[Saved data entries]
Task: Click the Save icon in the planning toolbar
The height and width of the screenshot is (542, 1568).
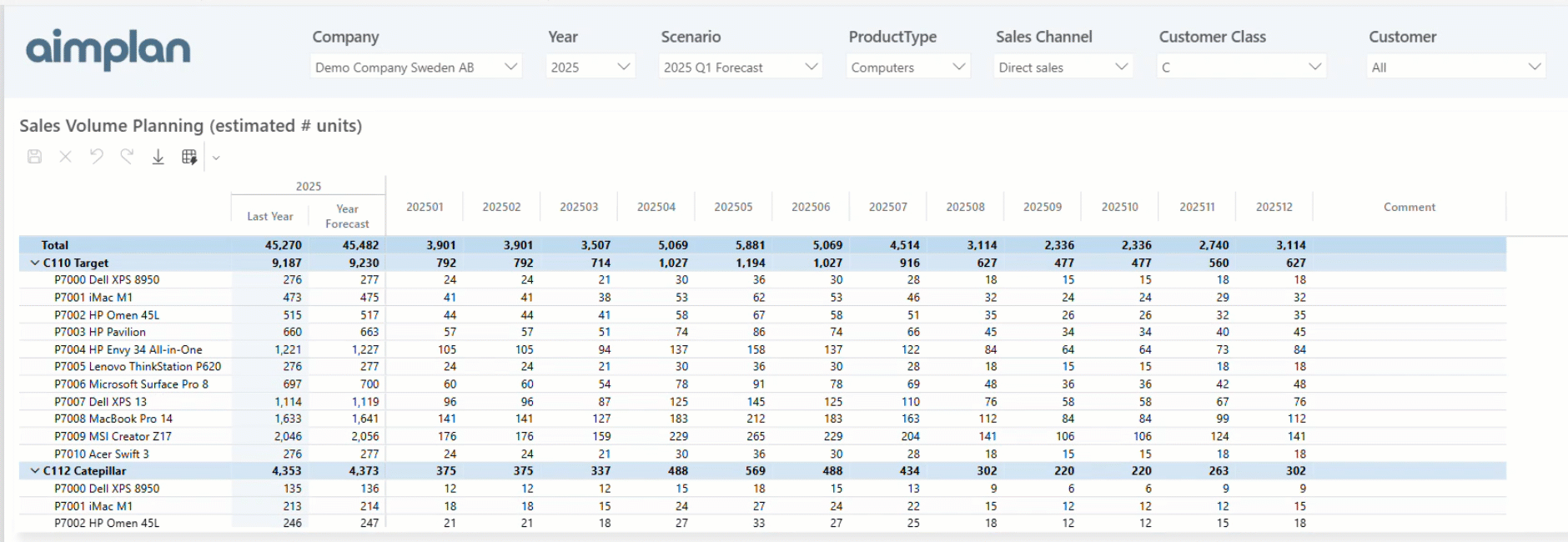Action: [x=34, y=157]
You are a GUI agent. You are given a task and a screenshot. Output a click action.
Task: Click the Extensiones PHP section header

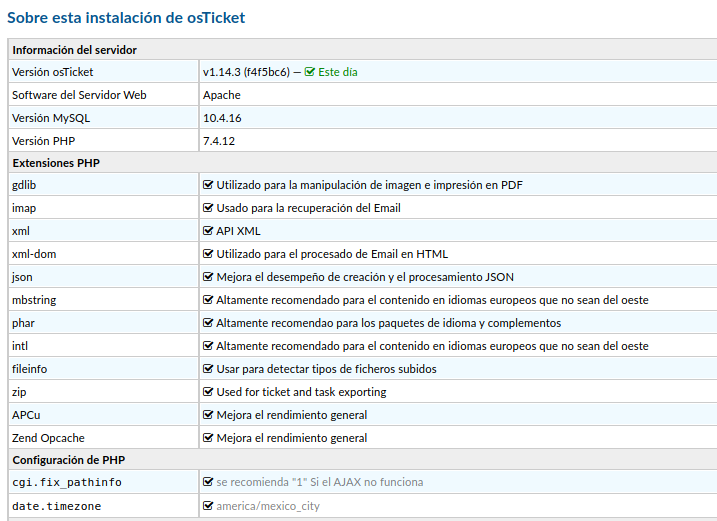[x=56, y=162]
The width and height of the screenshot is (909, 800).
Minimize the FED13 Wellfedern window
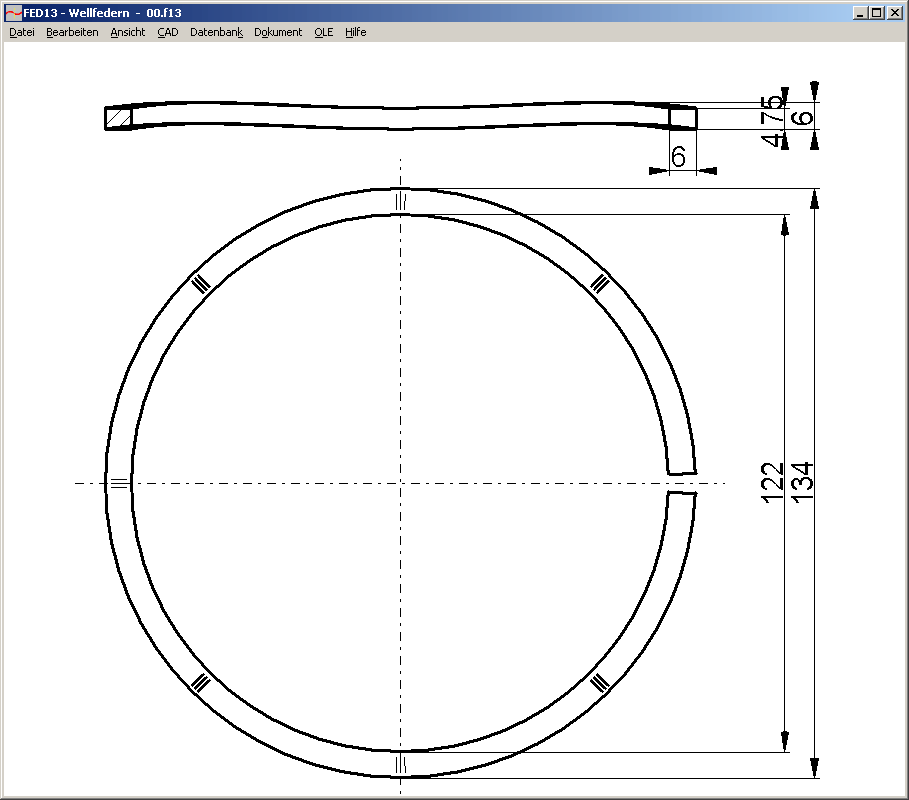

Directions
Output all the records above exactly, but without their images.

Task response
Task: Click the Save icon in the planning toolbar
The height and width of the screenshot is (542, 1568).
Action: [x=34, y=157]
You are a GUI agent. You are given a task and a screenshot. Output a click action.
Task: Click the Extensiones PHP section header

[x=56, y=162]
The width and height of the screenshot is (909, 800).
Minimize the FED13 Wellfedern window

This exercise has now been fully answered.